The Value of Schema.org Markup
Semantic search is a buzzy topic now. With the encouragement of Google, SEO consultants promote marking up content with Schema.org so that Google can learn what the content is. A number of SEO consultants suggest that brands can use their markup to land a coveted spot in Google’s knowledge graph, and show up in Google’s answer box. There are good reasons to adopt Schema.org markup. It may or may not boost traffic to your web pages. It may or may not boost your brand’s visibility in search. But it will help audiences get the information they need more quickly. And every brand needs to be viewed as helpful, and not as creating barriers to access to information customers need.
But much of the story about semantic search is incomplete and potentially misleading. Only a few lucky organizations will manage to get their content in Google’s answer box. Google has multiple reasons to crawl content that is marked up semantically. Besides offering search results, Google is building its own knowledge database it will use for its own applications, now and in the future. By adding semantic annotation to their content that Google robots then crawl, publishers provide Google a crowd-sourced body of structured knowledge that Google can use for purposes that may be unrelated to search results. Semantic search’s role as a fact-collection mechanism is analogous to Google’s natural-language machine learning it developed through their massive book-scanning program several years ago.
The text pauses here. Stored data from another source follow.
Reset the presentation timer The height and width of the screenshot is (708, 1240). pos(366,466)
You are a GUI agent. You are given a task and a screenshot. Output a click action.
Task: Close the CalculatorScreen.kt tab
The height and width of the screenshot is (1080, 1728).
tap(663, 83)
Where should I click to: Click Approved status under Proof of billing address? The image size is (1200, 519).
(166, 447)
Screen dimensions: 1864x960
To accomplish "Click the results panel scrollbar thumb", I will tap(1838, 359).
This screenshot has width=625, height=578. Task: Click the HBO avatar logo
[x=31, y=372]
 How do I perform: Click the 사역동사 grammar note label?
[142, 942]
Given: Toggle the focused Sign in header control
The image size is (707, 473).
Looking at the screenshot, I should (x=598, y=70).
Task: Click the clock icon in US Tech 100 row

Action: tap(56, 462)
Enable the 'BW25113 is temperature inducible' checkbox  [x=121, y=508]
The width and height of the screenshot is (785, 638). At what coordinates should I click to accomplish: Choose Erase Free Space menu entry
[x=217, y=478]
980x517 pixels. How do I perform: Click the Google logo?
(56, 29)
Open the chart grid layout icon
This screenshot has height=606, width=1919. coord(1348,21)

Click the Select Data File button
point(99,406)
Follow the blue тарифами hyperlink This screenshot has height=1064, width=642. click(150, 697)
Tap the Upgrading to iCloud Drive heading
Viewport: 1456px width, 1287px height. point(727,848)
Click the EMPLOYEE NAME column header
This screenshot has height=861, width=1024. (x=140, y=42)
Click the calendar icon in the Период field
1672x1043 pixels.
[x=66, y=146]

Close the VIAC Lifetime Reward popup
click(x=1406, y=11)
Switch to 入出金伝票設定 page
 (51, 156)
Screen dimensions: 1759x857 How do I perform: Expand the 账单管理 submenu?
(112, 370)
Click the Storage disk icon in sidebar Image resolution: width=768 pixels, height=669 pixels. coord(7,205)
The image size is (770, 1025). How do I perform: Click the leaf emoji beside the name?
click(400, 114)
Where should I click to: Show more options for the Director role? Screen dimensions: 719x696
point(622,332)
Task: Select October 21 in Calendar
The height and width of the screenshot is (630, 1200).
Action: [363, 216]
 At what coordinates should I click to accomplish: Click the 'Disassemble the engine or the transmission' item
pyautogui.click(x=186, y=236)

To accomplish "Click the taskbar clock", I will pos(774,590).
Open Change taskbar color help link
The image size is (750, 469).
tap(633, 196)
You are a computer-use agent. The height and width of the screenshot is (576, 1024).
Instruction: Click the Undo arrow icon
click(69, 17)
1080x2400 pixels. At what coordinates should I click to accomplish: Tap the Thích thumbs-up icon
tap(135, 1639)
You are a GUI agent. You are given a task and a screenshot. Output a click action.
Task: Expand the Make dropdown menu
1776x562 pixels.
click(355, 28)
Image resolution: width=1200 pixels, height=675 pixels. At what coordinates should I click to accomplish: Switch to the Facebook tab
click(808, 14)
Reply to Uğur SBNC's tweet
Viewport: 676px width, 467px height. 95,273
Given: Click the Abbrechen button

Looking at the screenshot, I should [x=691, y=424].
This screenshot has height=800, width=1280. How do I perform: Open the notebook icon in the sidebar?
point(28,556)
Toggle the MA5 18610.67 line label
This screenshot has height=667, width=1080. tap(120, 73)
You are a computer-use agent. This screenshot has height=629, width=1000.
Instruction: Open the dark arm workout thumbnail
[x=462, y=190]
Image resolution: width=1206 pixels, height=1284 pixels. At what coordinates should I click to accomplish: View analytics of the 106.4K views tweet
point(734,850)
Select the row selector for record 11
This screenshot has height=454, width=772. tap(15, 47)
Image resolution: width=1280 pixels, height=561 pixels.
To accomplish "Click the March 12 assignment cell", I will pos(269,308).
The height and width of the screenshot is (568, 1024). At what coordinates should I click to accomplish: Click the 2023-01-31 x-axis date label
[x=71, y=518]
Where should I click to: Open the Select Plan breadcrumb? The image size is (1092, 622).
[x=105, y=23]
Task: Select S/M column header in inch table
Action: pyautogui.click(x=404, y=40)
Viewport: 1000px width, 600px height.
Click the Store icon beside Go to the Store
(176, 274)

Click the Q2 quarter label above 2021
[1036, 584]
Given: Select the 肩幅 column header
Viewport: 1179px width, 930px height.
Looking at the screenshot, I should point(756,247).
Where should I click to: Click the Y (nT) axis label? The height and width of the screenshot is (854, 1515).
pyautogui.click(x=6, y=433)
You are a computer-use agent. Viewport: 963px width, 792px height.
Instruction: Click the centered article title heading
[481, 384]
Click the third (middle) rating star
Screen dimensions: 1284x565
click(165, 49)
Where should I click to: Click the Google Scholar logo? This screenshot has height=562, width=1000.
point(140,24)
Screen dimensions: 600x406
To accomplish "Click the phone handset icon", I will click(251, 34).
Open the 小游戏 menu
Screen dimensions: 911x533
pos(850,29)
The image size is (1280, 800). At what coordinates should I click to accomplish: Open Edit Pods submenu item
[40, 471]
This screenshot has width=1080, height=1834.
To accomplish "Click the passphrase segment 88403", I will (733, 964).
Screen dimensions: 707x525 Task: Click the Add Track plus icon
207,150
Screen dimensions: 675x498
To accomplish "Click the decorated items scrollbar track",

Publishers rely on Google for search visibility, and effectively grant Google permission to crawl their content unless they indicate no-robots. Publishers provide Google with raw material in a format that’s useful to Google, but they can fail to ask how that format is useful to them as publishers. As with most SEO, publishers are being told to focus on what Google wants and needs. Unless one pays close attention to what is happening with developments with Schema.org, one will get the impression that the only reason to create this metadata is to please Google. Google is so dominant that it seems as if it is entirely Google’s show. Phil Archer, data activity lead at the W3C, has said: “Google is the killer app of the semantic web.” Marking up content in Schema.org clearly benefits Google, but it often doesn’t help publishers nearly as much as it could.
Schema.org provides schemas “to markup HTML pages in ways recognized by major search providers, and that can also be used for structured data interoperability (e.g. in JSON).” According to its FAQs, its purpose is “to improve the web by creating a structured data markup schema supported by major search engines.” Schema.org is first and foremost about serving the needs of search engines, though it does provide the possibility for data interoperability as well. I want to focus on the issue of data interoperability, especially as it relates to audiences, because it is a widely neglected dimension.
Accessing Linked Data
Semantic search markup (Schema.org), linked data repositories such as GeoNames, and open content such as Wikipedia-sourced datasets of facts (DBpedia) all use a common, non-proprietary data model (RDF). It is natural to view search engine markup as another step in the growth in the openness of the web, since more content is now described more explicitly. Openness is a wonderful attribute: if data is not open, that implies it is being wasted, or worse, hoarded. The goal is to publish your content as machine-intelligible data that is publicly accessible. Because it’s on the web in a standardized format, anyone can access it, so it seems open. But the formal guidelines that define the technological openness of open data are based more on standards-compliance by publishers than approachability by content consumers. They are written from an engineering perspective. There is no notion of an audience in the concept of linked data. The concept presumes that the people who need the data have the technical means to access and use it. But the reality is that much content that is considered linked data is effectively closed to the majority of people who need it, the audience for whom it was created. To access the data, they must rely on either the publisher, or a third party like Google, to give them a slice of what they seek. So far, it’s almost entirely Google or Bing who have been making the data audience-accessible. And they do so selectively.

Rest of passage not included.